社会保険(健保・介護・厚年)の保険料は、
徴収開始:資格取得月から徴収開始します(※1)。
徴収終了:資格喪失日(※2)のある月の前月まで徴収します
※1 社会保険料の控除は1月のズレがありますので要注意です。例えば、4月入社の場合、「4月分」の給与に対する社会保険料は、5月に支払う給与から控除します。
※2 社会保険では退職日の翌日のことを「資格喪失日」といいます。
※3 取得と喪失が同月にあるときは1か月分の保険料が徴収されます。


着目点

「資格喪失月の前月」までに支払われた賞与が社保料の徴収対象となるため、退職日が「月の途中」または「月末」のどちらであるかが着目点です。

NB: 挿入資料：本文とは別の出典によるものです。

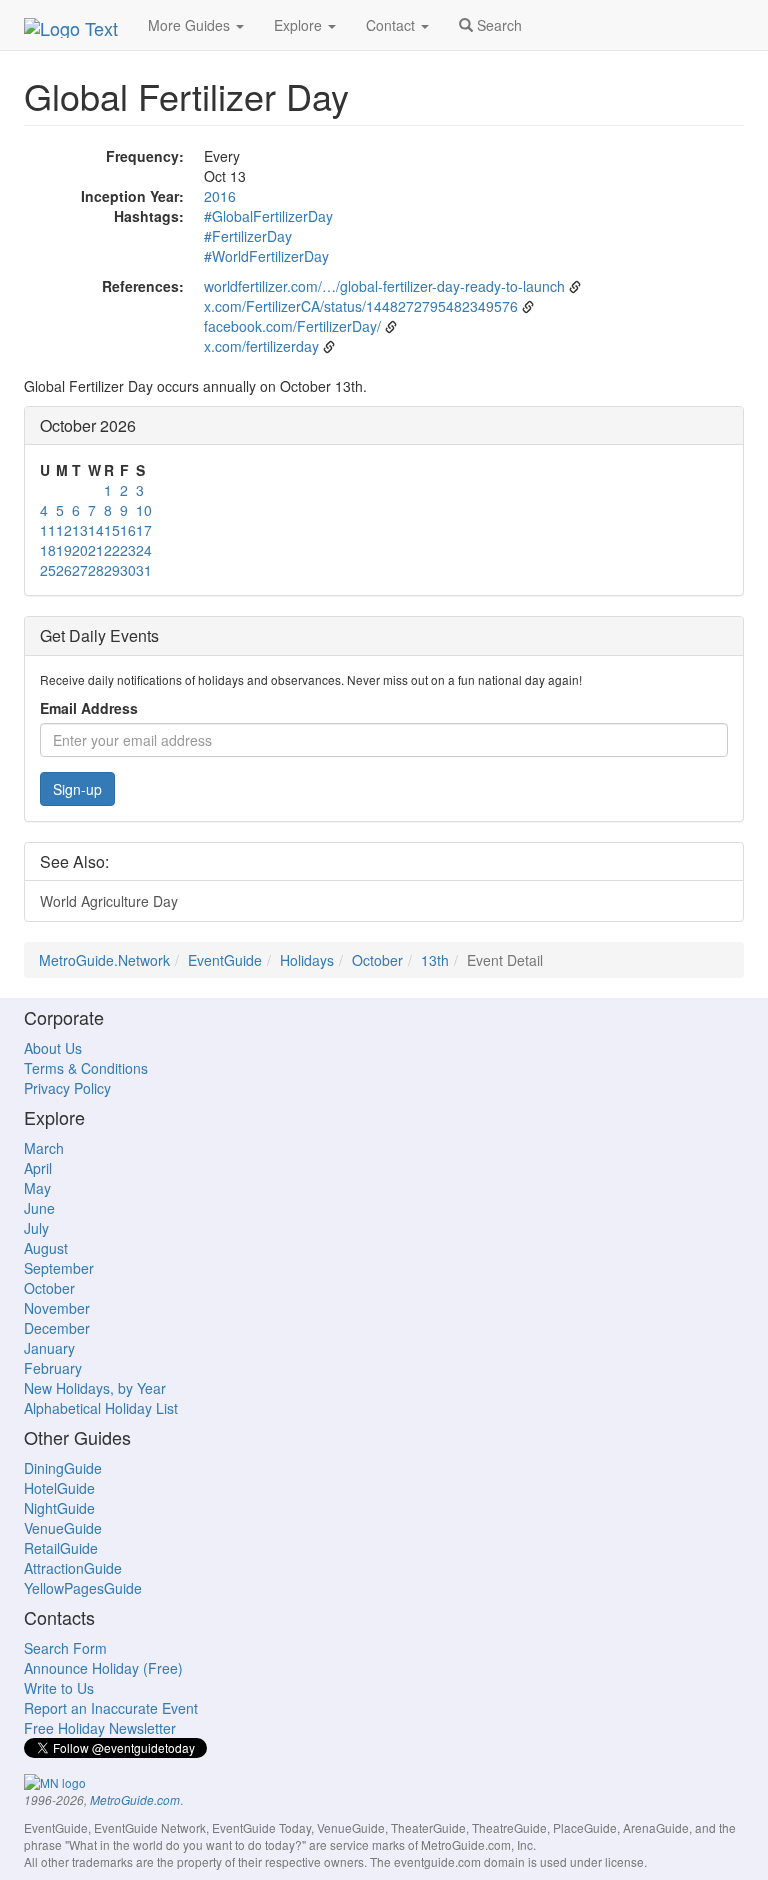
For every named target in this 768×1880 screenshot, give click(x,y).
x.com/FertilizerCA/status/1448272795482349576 (361, 306)
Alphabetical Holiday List (101, 1408)
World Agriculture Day (109, 901)
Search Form (65, 1648)
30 (128, 570)
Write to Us (59, 1688)
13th (435, 960)
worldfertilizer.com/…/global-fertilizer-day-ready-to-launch (384, 286)
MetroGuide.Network (104, 960)
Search (497, 25)
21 (96, 550)
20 (80, 550)
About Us (53, 1048)
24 (144, 550)
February (53, 1368)
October (377, 960)
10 (144, 510)
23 (128, 550)
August (46, 1248)
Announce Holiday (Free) (103, 1668)
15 (112, 530)
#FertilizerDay (248, 236)
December (57, 1328)
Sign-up (77, 789)
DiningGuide (63, 1468)
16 (128, 530)
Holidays (307, 960)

図解の方が掴みやすいと思いますので、以下をご覧ください。

月の途中で退職したとき

賞与支払をした月の途中に退職日がある(=賞与支払月と資格喪失月が同じ)ときは、最終月に払われた賞与からは社会保険料が徴収されません
次の図では、青い線(5月)までに支払われた賞与が保険料徴収の対象となり、その後に払われた賞与は保険料徴収の対象とならないことを表示しています。
※本人負担、会社負担の両方とも発生せず。


月末に退職したとき

賞与支払月(以下の例では「6月」)の末日に退職したときは、賞与支払月の翌月(例「7月」)に資格喪失日があることとなります(「退職日の翌日」が「資格喪失日」とされているため)。
「資格喪失月の前月」までに支払われた賞与が社会保険料徴収の対象となりますので、以下の事例では6月に支払った賞与は保険料徴収の対象となります。


賞与を支払った後で退職の申出があったとき

賞与支払の時点で退職日が分かっているときは、退職予定日に応じて社会保険料を控除または控除なしの判断をしていきますが、賞与支払いをした後に「会社を辞めたい」と申出があったときの扱いについて触れていきますね。

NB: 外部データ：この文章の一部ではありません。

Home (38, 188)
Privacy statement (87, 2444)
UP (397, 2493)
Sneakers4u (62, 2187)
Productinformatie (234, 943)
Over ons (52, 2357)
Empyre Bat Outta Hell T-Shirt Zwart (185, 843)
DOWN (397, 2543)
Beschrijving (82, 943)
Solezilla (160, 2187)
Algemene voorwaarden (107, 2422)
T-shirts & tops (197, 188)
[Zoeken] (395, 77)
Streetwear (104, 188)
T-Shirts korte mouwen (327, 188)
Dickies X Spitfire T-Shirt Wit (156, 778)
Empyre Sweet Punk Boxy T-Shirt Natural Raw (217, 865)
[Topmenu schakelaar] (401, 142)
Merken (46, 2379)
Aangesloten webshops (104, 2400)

【月末より前の日付(例6/25、6/29等)で退職のとき】
このときは退職月に払われた賞与にかかる社会保険料は発生しませんので、既に控除してしまった分を退職予定者に返還しなければなりません。

まれに、経理上の処理を担当される方から「年金事務所から請求があった金額と会社で計算している社会保険料額が一致しない」とのお話をいただくことがあります。
賞与支払月の退職者がいるときは差異の要因となっている可能性がありますので、退職者の有無や退職日を確認してみるとよいですよ。


【月末(例6/30、7/31等)で退職のとき】
この場合は、退職月に支払われた賞与も社保料徴収の対象となりますので、退職者に対する社会保険料の返還は発生しません


雇用保険料の扱い

雇用保険料の徴収に関しては、社会保険のように「喪失月の前月まで」に支払われたものを徴収対象とするルールはありません。
月の途中の退職、月末退職のいずれであっても、「賞与額×雇用保険率」により雇用保険料額を計算し、徴収します。
※今回の記事の中で触れている「社会保険料」は、健康保険料介護保険料厚生年金保険料を指しています。



2014年1月28日追記

賞与支払届について 

社会保険では、賞与を支払ったときに「賞与支払届」を提出することとされています。
資格喪失月に支払われた賞与は保険料徴収の対象にならないことについては前述の通りです。
それでは、「賞与支払届」はどのようにするか?について触れますね。
結論を先に述べると、保険料徴収の対象とならない者であっても、資格喪失日の前日までに支払われた賞与があるときは賞与支払届に氏名や賞与額を記載して提出をします。

保険料徴収の対象とならない者も賞与支払届を提出する理由は?
これは、賞与にかかる健康保険料の算出と関係があります。
年度(4月~翌年3月)の賞与累計額を算出し、累計額が540万円(注:平成28年4月以降は573万円)を超過する場合は、超過する賞与額に対し健康保険料は徴収なしとされます。

この「累計」は、退職し再就職をしたときも再就職先の保険者(健康保険を運営している「協会けんぽ」「○○健康保険組合」などを「保険者」と呼びます。)が同じであれば、合算をします。

このように、退職者についてもその後の再就職先で賞与が支給されたときに、年間の賞与累計額を算出することがあるため、保険料徴収がない場合であっても賞与支払届を提出するのです。

この取扱いは、退職だけではなく育休中等で保険料徴収を免除されている者についても同様で、育休中に賞与支払があったときは、保険料徴収がない場合であっても、賞与支払届には氏名や賞与額を記載して届出を行います。